Hello everyone! We are publishing this month’s newsletter a bit later than usual due to the recent festivities. We hope you all enjoyed a lovely Easter break and a happy Eid Mubarak.

In this issue:

Pending Operating System Upgrade on our HPC clusters

The operating system on Stanage and Bessemer will be upgraded in the next few months. This upgrade ensures the security, stability and performance of our HPC infrastructure. Certain software packages and applications may not be compatible with the new OS (Rocky 9). We encourage you to start thinking about utilising newer versions of software and libraries. We will provide further updates regarding the OS upgrade shortly, including timelines.

Recent Events

Research Computing @ Sheffield Conference

Our annual Research Computing at Sheffield conference, was held on April 9th. It provided an excellent opportunity to celebrate and showcase the groundbreaking research projects taking place on HPC. A huge thank you to all the speakers and attendees who contributed to making this year’s forum a success. For those who missed it, the presentation slides are now available.

Also, a special thank you to Desmond Ryan for all his hard work organising this year’s event.

Research IT Forum

The theme for this Research IT Forum held on March 7th was to present Research & Innovation IT Services for Researchers. We described our 6 services and describe how they can enhance your research. If you missed this excellent event or you would like to revisit the material the recording and slides are now available.

Storage Options

Research Storage

Recently, you may have been contacted about the introduction of 15 GB quotas for personal Google Drives and 30 GB quotas for Google Shared Drives. These quotas have been introduced at the University of Sheffield following changes to Google’s pricing for Google Drive. More information on these changes .

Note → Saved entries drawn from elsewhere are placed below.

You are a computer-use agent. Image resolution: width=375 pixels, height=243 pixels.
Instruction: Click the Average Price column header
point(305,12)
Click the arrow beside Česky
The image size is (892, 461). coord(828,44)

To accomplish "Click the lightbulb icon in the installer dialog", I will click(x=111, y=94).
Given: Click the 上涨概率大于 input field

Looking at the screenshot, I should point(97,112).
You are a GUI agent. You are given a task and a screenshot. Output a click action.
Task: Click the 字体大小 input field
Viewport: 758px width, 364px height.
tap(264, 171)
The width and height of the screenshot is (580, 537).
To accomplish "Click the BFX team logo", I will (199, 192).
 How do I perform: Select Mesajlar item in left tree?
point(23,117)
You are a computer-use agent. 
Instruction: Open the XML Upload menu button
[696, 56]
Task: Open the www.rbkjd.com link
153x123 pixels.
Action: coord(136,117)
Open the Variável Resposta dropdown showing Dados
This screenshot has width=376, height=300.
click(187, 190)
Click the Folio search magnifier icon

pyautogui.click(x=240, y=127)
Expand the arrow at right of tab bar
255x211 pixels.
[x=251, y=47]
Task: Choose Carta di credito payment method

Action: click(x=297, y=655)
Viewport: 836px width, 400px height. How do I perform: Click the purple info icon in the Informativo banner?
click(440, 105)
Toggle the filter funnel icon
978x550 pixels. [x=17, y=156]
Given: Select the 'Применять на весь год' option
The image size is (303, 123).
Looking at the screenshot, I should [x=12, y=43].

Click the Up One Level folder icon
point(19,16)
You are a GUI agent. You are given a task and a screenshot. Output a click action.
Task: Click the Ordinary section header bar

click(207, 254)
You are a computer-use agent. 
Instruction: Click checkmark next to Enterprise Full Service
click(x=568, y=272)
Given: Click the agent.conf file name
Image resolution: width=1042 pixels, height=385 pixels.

To reduce Google personal and shared Drive usage to below the quota limits users may want/need to:

  • Delete any data that is no longer needed from their google drive.

  • Migrate to our research storage solution (X-Drive), which offers 10TB of free storage per PI and more can be purchased. This offers a resilient and backed-up option to meet your data storage needs (with encryption at rest but by default no encryption in transit). Research storage can be made available on both Stanage and Bessemer upon request. It should also offer better performance than over Google Drive for users on campus or geographically close to Sheffield.

  • Learn more about requesting or using research storage here (you will need to be logged in to access the page).

(EDITED 2024-04-18: correction regarding encryption in transit)

Lustre filesystems

You are likely aware that the Stanage and Bessemer systems contain a large Lustre parallel filesystem.

  • /mnt/parscratch on Stanage

  • /fastdata on Bessemer

We would like to draw your attention to several characteristics of these Lustre filesystems

  • They provide lots of temporary storage with no quotas;

  • They are not backed up;

  • They offer good performance when working with larger files than e.g. home directories - Lustre performance scales well with the number of filesystem clients, plus on Stanage connections to

  • Lustre are via high-bandwidth (100 Gbps), low-latency network links;

  • They perform poorly when working with lots of small files (e.g. files only a few kB in size) (see this blog post ). Even just enumerating or deleting millions of files from a Lustre filesystem can take days;

  • They perform poorly when you have a large number (>1000) of files or directories within a directory.

Recommendations:

  • Do not use these Lustre filesystems for long-term storage

  • Prefer to work with larger files where possible. For example can you combine output data within one large HDF5 file instead of creating lots of small text files?

  • Try to limit the number of files or directories within a directory.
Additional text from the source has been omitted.